Extracted data entries
━━━━
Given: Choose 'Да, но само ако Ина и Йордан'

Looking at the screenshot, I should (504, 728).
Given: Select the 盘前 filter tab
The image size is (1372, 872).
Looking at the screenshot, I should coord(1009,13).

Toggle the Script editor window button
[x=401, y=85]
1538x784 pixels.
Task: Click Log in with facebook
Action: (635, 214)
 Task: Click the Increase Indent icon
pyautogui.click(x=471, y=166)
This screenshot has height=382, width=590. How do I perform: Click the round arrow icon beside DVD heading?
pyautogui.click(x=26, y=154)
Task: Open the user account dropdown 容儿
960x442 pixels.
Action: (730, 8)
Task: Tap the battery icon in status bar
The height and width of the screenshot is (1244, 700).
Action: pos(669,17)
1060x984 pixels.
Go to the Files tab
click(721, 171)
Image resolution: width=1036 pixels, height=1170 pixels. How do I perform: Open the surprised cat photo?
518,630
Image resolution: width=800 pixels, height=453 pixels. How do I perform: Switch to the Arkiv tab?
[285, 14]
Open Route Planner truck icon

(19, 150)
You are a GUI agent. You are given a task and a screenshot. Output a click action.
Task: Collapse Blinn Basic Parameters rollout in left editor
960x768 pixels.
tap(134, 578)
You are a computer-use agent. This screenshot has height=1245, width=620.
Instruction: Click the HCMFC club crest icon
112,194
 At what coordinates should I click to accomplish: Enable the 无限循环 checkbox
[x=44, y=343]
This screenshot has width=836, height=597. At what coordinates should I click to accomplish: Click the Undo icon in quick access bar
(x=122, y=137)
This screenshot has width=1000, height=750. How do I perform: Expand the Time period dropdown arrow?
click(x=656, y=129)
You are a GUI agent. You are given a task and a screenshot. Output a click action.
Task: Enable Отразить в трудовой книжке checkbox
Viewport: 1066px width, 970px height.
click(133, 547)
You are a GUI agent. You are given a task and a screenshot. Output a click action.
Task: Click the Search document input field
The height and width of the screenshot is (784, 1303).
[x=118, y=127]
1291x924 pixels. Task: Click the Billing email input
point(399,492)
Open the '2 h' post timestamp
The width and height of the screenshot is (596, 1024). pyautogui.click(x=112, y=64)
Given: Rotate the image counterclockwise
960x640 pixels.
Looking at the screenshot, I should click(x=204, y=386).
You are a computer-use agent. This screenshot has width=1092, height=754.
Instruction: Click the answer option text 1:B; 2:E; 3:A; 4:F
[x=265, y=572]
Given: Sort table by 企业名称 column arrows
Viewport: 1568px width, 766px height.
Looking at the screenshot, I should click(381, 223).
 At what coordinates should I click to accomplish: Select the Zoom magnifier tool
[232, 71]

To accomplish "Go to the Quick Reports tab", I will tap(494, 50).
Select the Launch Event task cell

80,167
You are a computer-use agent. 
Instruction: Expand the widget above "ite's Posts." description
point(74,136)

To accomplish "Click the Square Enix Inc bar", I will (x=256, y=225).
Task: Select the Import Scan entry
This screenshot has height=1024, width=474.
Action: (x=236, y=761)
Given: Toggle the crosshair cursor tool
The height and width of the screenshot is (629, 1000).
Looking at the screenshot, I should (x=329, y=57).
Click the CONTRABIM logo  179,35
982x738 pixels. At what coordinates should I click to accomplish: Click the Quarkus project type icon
━━━━
GIVEN INSTRUCTION. Copy out every line of the material above, keeping each one character for character.

THE REPLY.
Given: Choose 'Да, но само ако Ина и Йордан'

Looking at the screenshot, I should (504, 728).
Given: Select the 盘前 filter tab
The image size is (1372, 872).
Looking at the screenshot, I should coord(1009,13).

Toggle the Script editor window button
[x=401, y=85]
1538x784 pixels.
Task: Click Log in with facebook
Action: (635, 214)
 Task: Click the Increase Indent icon
pyautogui.click(x=471, y=166)
This screenshot has height=382, width=590. How do I perform: Click the round arrow icon beside DVD heading?
pyautogui.click(x=26, y=154)
Task: Open the user account dropdown 容儿
960x442 pixels.
Action: (730, 8)
Task: Tap the battery icon in status bar
The height and width of the screenshot is (1244, 700).
Action: pos(669,17)
1060x984 pixels.
Go to the Files tab
click(721, 171)
Image resolution: width=1036 pixels, height=1170 pixels. How do I perform: Open the surprised cat photo?
518,630
Image resolution: width=800 pixels, height=453 pixels. How do I perform: Switch to the Arkiv tab?
[285, 14]
Open Route Planner truck icon

(19, 150)
You are a GUI agent. You are given a task and a screenshot. Output a click action.
Task: Collapse Blinn Basic Parameters rollout in left editor
960x768 pixels.
tap(134, 578)
You are a computer-use agent. This screenshot has height=1245, width=620.
Instruction: Click the HCMFC club crest icon
112,194
 At what coordinates should I click to accomplish: Enable the 无限循环 checkbox
[x=44, y=343]
This screenshot has width=836, height=597. At what coordinates should I click to accomplish: Click the Undo icon in quick access bar
(x=122, y=137)
This screenshot has width=1000, height=750. How do I perform: Expand the Time period dropdown arrow?
click(x=656, y=129)
You are a GUI agent. You are given a task and a screenshot. Output a click action.
Task: Enable Отразить в трудовой книжке checkbox
Viewport: 1066px width, 970px height.
click(133, 547)
You are a GUI agent. You are given a task and a screenshot. Output a click action.
Task: Click the Search document input field
The height and width of the screenshot is (784, 1303).
[x=118, y=127]
1291x924 pixels. Task: Click the Billing email input
point(399,492)
Open the '2 h' post timestamp
The width and height of the screenshot is (596, 1024). pyautogui.click(x=112, y=64)
Given: Rotate the image counterclockwise
960x640 pixels.
Looking at the screenshot, I should click(x=204, y=386).
You are a computer-use agent. This screenshot has width=1092, height=754.
Instruction: Click the answer option text 1:B; 2:E; 3:A; 4:F
[x=265, y=572]
Given: Sort table by 企业名称 column arrows
Viewport: 1568px width, 766px height.
Looking at the screenshot, I should click(381, 223).
 At what coordinates should I click to accomplish: Select the Zoom magnifier tool
[232, 71]

To accomplish "Go to the Quick Reports tab", I will tap(494, 50).
Select the Launch Event task cell

80,167
You are a computer-use agent. 
Instruction: Expand the widget above "ite's Posts." description
point(74,136)

To accomplish "Click the Square Enix Inc bar", I will (x=256, y=225).
Task: Select the Import Scan entry
This screenshot has height=1024, width=474.
Action: (x=236, y=761)
Given: Toggle the crosshair cursor tool
The height and width of the screenshot is (629, 1000).
Looking at the screenshot, I should (x=329, y=57).
Click the CONTRABIM logo  179,35
982x738 pixels. At what coordinates should I click to accomplish: Click the Quarkus project type icon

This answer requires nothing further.